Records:
--- Start ---
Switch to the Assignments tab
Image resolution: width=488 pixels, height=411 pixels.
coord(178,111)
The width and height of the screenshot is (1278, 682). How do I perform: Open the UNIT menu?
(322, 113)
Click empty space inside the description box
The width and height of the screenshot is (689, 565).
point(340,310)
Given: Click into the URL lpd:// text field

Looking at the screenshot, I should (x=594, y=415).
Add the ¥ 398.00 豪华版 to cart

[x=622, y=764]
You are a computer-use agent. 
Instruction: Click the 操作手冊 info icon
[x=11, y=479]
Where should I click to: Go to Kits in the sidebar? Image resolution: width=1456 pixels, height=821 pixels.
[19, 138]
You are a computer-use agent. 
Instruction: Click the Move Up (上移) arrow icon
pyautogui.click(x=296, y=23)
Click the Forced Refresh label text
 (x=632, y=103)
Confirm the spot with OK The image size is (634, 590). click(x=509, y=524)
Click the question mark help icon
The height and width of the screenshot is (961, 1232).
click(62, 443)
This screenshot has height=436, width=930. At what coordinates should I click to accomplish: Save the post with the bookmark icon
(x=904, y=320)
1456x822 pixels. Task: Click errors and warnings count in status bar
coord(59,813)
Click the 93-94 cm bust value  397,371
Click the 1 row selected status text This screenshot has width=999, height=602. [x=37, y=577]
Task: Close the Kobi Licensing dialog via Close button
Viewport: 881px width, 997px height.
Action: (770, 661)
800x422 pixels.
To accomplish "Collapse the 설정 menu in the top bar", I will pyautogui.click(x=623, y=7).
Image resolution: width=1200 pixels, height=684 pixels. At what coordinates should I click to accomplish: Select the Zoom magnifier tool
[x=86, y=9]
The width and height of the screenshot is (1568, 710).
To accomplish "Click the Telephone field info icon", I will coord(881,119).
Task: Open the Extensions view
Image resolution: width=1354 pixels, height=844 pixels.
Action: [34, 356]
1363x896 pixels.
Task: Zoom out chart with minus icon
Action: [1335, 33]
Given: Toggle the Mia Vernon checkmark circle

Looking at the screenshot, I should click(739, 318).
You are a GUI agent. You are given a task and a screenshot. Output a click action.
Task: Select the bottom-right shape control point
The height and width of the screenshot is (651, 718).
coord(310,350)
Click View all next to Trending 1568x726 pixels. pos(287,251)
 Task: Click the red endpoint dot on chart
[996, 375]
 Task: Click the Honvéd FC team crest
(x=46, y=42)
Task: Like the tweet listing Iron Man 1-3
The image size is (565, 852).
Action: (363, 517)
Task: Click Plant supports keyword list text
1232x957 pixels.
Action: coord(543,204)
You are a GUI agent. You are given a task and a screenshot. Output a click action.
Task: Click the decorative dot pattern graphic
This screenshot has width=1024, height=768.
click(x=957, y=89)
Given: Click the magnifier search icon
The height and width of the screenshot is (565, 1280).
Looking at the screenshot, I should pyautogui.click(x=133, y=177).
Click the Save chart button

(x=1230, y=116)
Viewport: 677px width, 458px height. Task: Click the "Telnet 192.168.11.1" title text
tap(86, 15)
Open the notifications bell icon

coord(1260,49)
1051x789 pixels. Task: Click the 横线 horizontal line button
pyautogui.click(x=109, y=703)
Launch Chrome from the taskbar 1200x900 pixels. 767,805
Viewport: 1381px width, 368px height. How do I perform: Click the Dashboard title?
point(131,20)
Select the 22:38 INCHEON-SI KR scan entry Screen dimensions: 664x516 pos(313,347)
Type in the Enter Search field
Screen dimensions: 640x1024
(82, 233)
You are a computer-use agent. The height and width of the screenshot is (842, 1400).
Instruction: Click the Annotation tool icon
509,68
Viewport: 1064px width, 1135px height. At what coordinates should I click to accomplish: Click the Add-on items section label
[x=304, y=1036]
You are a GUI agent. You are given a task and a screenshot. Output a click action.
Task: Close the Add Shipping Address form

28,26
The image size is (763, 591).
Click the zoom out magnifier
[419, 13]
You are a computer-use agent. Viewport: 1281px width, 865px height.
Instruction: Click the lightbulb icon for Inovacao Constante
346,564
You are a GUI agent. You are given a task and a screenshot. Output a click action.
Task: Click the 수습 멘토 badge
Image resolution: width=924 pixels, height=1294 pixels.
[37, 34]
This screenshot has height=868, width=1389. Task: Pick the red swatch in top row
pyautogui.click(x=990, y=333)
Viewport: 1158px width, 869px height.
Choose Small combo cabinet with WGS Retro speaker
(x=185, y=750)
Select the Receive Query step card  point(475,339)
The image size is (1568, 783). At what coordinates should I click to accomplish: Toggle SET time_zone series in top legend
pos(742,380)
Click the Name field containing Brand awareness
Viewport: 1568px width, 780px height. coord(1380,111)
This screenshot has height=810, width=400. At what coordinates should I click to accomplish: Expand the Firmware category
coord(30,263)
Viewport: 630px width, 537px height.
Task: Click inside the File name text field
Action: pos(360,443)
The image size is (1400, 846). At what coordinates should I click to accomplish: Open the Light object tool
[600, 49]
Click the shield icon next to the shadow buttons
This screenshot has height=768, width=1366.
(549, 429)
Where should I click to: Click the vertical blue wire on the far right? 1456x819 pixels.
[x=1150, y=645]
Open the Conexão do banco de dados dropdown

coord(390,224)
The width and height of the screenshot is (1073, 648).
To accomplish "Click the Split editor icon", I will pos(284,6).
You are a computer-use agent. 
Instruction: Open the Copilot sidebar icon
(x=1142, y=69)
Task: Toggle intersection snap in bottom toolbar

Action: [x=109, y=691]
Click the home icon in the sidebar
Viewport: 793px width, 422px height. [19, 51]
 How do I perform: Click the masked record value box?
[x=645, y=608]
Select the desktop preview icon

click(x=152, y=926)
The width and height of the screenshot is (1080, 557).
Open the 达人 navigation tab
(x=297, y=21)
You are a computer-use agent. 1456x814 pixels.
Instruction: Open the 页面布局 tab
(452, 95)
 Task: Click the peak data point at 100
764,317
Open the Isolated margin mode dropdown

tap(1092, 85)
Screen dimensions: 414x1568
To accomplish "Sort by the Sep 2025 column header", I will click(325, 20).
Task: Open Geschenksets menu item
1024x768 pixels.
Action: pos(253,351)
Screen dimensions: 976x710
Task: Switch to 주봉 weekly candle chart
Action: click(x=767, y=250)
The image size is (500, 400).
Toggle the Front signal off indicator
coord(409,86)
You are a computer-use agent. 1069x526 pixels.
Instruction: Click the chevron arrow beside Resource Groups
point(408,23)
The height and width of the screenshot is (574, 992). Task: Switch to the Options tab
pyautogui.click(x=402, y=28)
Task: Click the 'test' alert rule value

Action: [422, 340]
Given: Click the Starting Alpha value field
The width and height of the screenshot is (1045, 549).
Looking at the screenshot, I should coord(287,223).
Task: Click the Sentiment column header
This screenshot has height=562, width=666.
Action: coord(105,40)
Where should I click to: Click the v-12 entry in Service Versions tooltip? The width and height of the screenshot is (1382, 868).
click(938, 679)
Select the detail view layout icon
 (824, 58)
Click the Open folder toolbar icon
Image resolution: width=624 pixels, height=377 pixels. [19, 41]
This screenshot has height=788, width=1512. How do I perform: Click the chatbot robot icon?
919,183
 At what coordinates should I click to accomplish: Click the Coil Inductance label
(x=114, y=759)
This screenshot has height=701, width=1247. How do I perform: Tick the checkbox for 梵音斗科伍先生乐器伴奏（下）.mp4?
--- End ---
* _GIVEN REQUEST_:
Repeat the stretch of the data from the line containing "The width and height of the screenshot is (1073, 648)." through the line containing "click(x=152, y=926)", both included, with every line reproduced unchanged.

* _RESPONSE TO THIS TASK_:
The width and height of the screenshot is (1073, 648).
To accomplish "Click the Split editor icon", I will pos(284,6).
You are a computer-use agent. 
Instruction: Open the Copilot sidebar icon
(x=1142, y=69)
Task: Toggle intersection snap in bottom toolbar

Action: [x=109, y=691]
Click the home icon in the sidebar
Viewport: 793px width, 422px height. [19, 51]
 How do I perform: Click the masked record value box?
[x=645, y=608]
Select the desktop preview icon

click(x=152, y=926)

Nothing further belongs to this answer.